Une question d’éthique
Ce processus pose une question d’éthique sur un point majeur. Je prends à titre d’exemple l’hypothèse d’une rencontre pour Ouest-France avec Goulc’han Kervella, le metteur en scène bien connu de la troupe Ar Vro Bagan et l’auteur talentueux : ne paraîtrait-il pas quelque peu incongru d’échanger avec lui en français avant de le faire traduire en breton par un traducteur anonyme, alors qu’il aurait pu fort bien s’exprimer directement à l’oral comme à l’écrit ?
Juste quelques remarques concernant les deux articles consacrés à Julien Le Mentec. Le traducteur a bien tenté de les coloriser en vannetais, mais ce n’est pas convaincant. D’autres termes que le breton « skipailh » auraient pu être utilisés pour rendre des substantifs différents en français. Le « bled voisin » c’est autre chose que « ar gêr vihan » (littéralement, la petite ville).
N’y a-t-il vraiment aucun journaliste à Ouest-France qui puisse échanger en sa langue avec un bretonnant ? C’est plausible. D’autres médias ont su faire appel à des journalistes ou des chroniqueurs aspirant à exercer leur métier en breton. En presse écrite, c’est le cas du Télégramme déjà cité et de l’hebdomadaire Ya ! À France Bleu tout comme à France 3, à Brezhoweb tout comme dans les radios associatives, aucune émission ne pourrait être diffusée en breton sans le concours de journalistes, chroniqueurs, producteurs, animateurs et parfois de techniciens bretonnants.
Soyons clairs : je n’exclue absolument pas qu’un journaliste veuille rencontrer qui que soit, que ce soit une personnalité ou pas, qui ne saurait pas le breton : l’appel à un traducteur paraît alors devoir s’imposer.
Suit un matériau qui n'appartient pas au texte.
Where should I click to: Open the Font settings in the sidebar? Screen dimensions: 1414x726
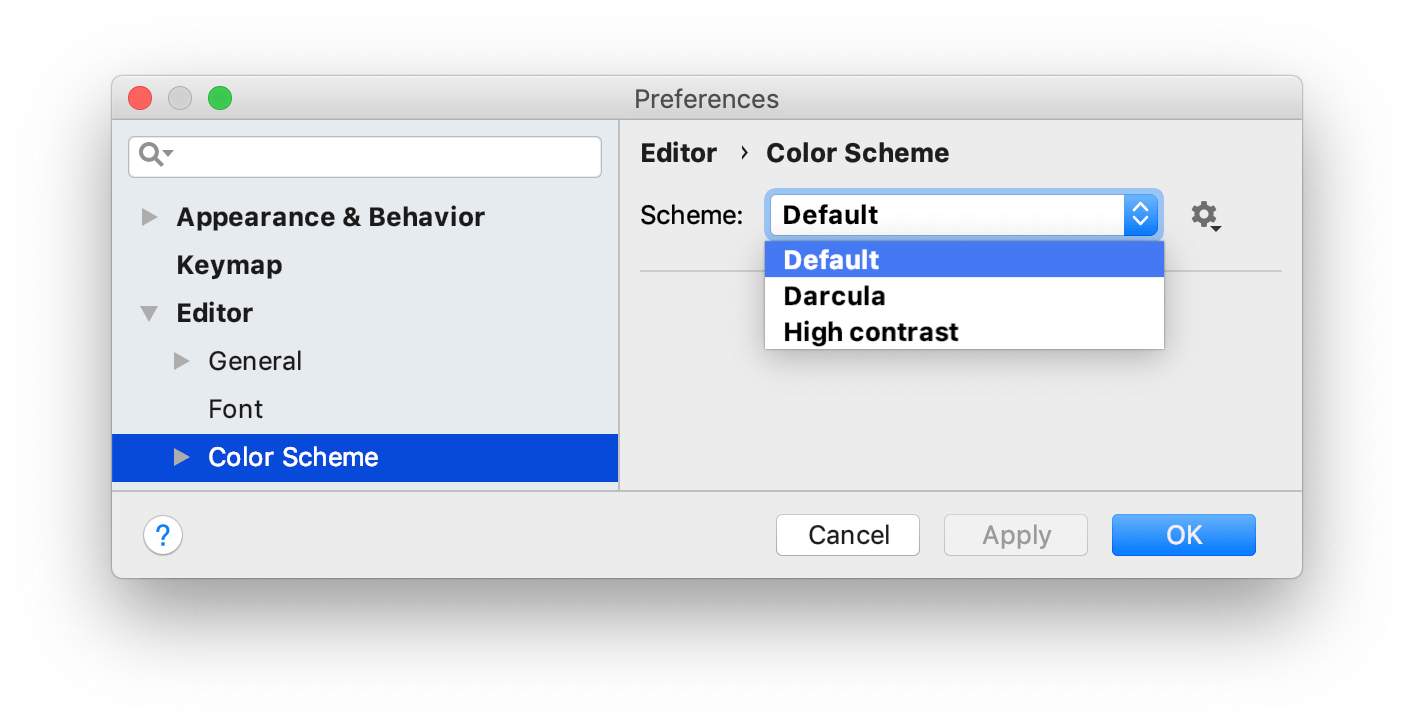point(235,409)
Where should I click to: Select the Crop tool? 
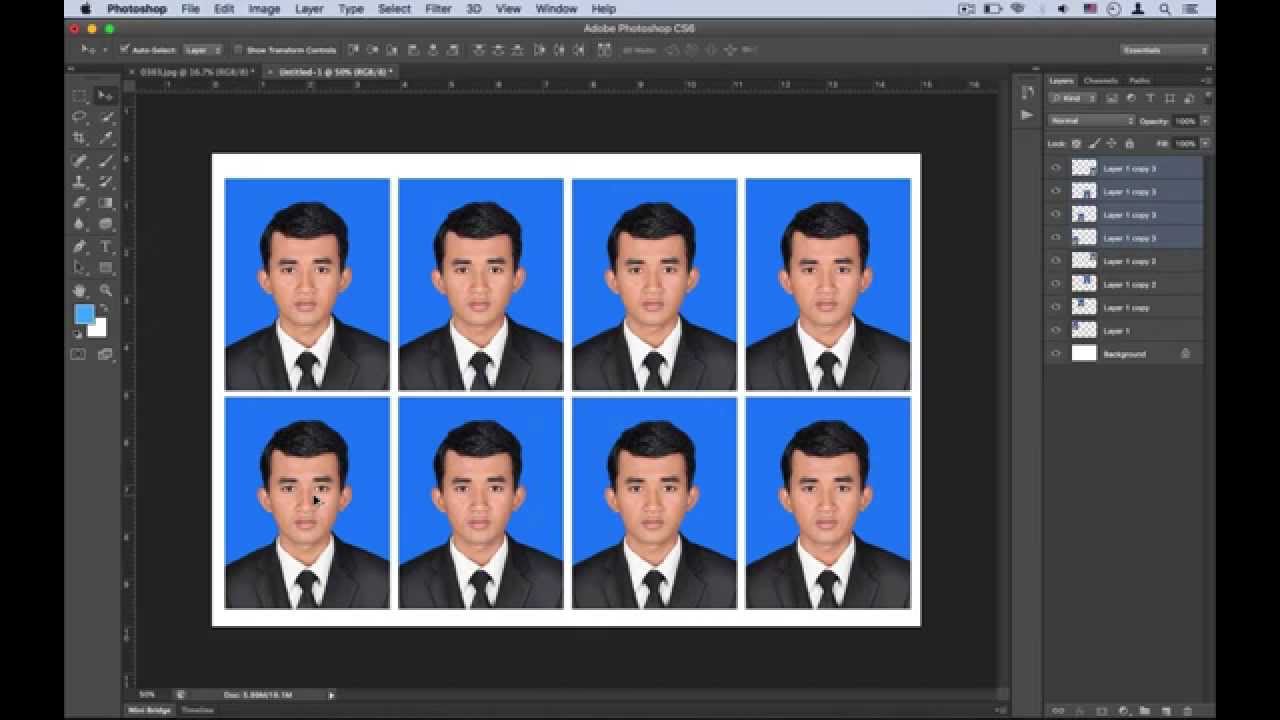click(x=80, y=138)
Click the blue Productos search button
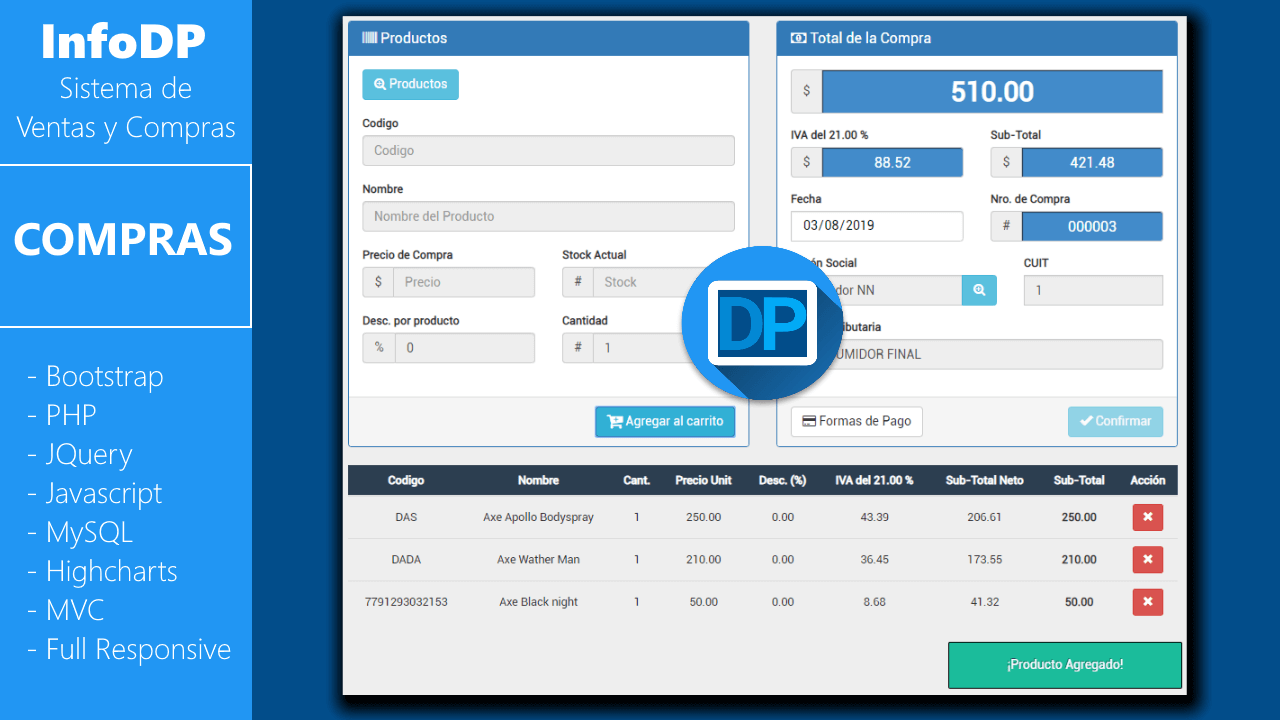This screenshot has width=1280, height=720. point(410,85)
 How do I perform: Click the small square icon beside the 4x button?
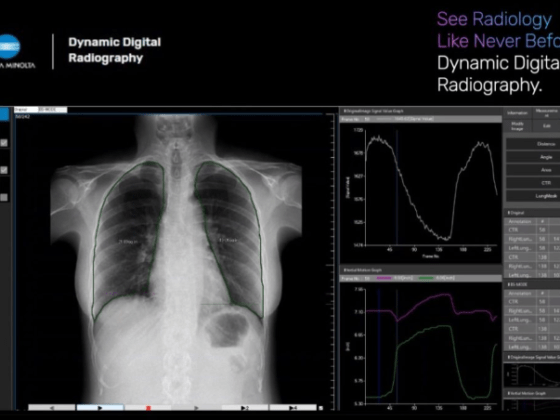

J’ai moi-même interviewé en français le célèbre climatologue Jean Jouzel, originaire de Haute-Bretagne, avant de traduire moi-même ses propos en breton pour le compte de la revue en langue bretonne Brud Nevez. Il en était plutôt fier, et moi aussi. L’archive, toujours pertinente, reste accessible en ligne sur le site brudnevez.org. Cela se fait et s’est toujours fait dans divers médias ou dans toutes sortes de publications depuis la parution en 1865 du premier numéro de Feiz ha Breiz, le tout premier hebdomadaire en breton.